The benefits of co-education tend to be accepted without question in Britain, particularly by those mortified by experiences at single-sex schools. What I was attacking was the principle of such establishments, which can only be upheld by parents whom, as Alice says, "either suffer from total amnesia about their own adolescence or else have the sex-drive of the giant panda." Co-educational boarding schools make sex a compulsory part of the syllabus: the fact that if you're caught in flagrante you'll be expelled only adds to its attractions. Because a school is a small community, it is impossible for any relationships to remain private. (The title is of course, from Andrew Marvell's Invitation to His Coy Mistress, which goes "the grave's a fine and private place/ But none I think do there embrace.") Those who resist it, or who are judged unattractive, suffer psychologically for a very long time after - in some cases, for life.

The plot is actually a re-telling of the myth of Theseus and the Minotaur, (hence Johnny Tore) with Alice as Ariadne and Grub (whose real name derives from Dionysus) as the god who rescues her. Those familiar with this myth may have fun tracing its twists and turns in the story. The painting of Ariadne's abandonment by Claude in the Wallace Collection is my own invention, although a magnificent one on the same subject by Titian is in the National Gallery. Grub's family, the Viners, who appear in this novel for the first time are also characters in subsequent novels. The fairy-tale aspect of families with three brothers has always intrigued me. Just as Emma Kenward, Andrew Evenlode and the Anstey family crop up in novels after 'Foreign Bodies', I found that I wanted to write more about the Viner family. Tom became the hero of A Vicious Circle, and their mother Ruth has an important part to play in In A Dark Wood. They represent the good side to liberal, middle-class morality - a morality which strives to reconcile what often seems irreconcilable, which is honest and brave and imaginative - whereas the way Knotshead is run shows the bad side to liberalism, with its deep-rooted hypocrisy, snobbery and dishonesty.

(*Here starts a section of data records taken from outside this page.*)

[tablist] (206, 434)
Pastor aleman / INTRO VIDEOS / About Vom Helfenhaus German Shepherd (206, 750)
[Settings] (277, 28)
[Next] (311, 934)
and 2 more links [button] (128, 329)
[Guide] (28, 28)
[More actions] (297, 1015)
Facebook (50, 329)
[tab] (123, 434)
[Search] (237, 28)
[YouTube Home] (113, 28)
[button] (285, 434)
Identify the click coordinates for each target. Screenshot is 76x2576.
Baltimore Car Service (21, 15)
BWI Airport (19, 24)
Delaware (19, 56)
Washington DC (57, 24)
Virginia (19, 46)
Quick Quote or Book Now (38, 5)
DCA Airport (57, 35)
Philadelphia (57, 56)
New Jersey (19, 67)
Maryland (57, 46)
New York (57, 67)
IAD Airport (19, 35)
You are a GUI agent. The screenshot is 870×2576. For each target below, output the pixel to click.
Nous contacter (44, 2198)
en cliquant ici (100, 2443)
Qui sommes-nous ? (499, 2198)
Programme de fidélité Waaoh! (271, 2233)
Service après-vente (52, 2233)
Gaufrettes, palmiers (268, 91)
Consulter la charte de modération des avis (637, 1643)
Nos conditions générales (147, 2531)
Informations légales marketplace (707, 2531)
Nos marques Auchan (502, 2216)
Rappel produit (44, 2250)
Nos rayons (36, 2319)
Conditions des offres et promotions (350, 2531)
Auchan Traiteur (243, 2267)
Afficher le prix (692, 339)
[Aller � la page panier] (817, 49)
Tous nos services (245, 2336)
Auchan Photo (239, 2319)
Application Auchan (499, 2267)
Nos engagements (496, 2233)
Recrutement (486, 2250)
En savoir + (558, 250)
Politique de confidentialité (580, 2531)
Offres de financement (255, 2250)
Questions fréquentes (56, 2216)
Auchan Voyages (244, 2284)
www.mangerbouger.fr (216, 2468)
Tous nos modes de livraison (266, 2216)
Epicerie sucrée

It was written as the Gulf War was being fought, and another kind of battle was raging in Britain - the battle not just to unseat the Conservative from power but within the Left. I wanted to suggest this through describing the battle between Romanticism and Classicism, of which Grub is an exponent of the former and Alice the latter. The landscape in which the pupils of Knotshead fight is one of Classicism overlaid with Romanticism, with Nature ultimately gaining the upper hand. In the end, as Nietzsche suggested, neither should win but both remain in balance. Grub needs Alice, and she him - but whether she will ever accept this is another question.

I have been amused by the assumptions that Alice must be a portrait of myself. She is categorically not, though I too did Latin A level. I was much more like Grub, who shares my red hair, left-handedness, half-Jewish ancestry and love of bad jokes.